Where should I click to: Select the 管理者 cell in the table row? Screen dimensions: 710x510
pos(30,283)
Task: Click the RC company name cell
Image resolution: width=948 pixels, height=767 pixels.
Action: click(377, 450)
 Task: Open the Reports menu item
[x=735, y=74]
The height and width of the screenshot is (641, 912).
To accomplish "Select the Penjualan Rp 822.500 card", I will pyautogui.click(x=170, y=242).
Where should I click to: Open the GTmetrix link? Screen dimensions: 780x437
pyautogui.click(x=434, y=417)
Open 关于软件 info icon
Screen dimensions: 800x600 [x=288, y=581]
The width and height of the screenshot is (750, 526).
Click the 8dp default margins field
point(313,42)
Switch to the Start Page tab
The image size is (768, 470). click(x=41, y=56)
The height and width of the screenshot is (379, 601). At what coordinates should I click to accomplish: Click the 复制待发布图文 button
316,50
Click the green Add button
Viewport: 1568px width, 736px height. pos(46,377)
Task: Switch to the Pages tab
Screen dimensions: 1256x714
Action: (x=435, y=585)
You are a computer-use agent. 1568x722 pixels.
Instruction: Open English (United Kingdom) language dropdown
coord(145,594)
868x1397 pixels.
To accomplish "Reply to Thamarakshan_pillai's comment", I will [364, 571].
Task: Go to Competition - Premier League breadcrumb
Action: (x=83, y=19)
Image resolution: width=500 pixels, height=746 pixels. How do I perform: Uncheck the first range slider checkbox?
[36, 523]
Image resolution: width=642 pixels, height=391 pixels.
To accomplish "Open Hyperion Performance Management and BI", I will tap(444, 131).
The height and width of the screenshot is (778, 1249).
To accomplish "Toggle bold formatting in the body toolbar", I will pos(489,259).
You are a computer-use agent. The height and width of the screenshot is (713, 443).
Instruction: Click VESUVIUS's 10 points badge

··········

> [Task goal] In the entries above, one line contains "The width and" and another contains "868x1397 pixels.". Reproduce exactly those two lines and the lines between them, nothing else.

> [Result of the exercise]
The width and height of the screenshot is (750, 526).
Click the 8dp default margins field
point(313,42)
Switch to the Start Page tab
The image size is (768, 470). click(x=41, y=56)
The height and width of the screenshot is (379, 601). At what coordinates should I click to accomplish: Click the 复制待发布图文 button
316,50
Click the green Add button
Viewport: 1568px width, 736px height. pos(46,377)
Task: Switch to the Pages tab
Screen dimensions: 1256x714
Action: (x=435, y=585)
You are a computer-use agent. 1568x722 pixels.
Instruction: Open English (United Kingdom) language dropdown
coord(145,594)
868x1397 pixels.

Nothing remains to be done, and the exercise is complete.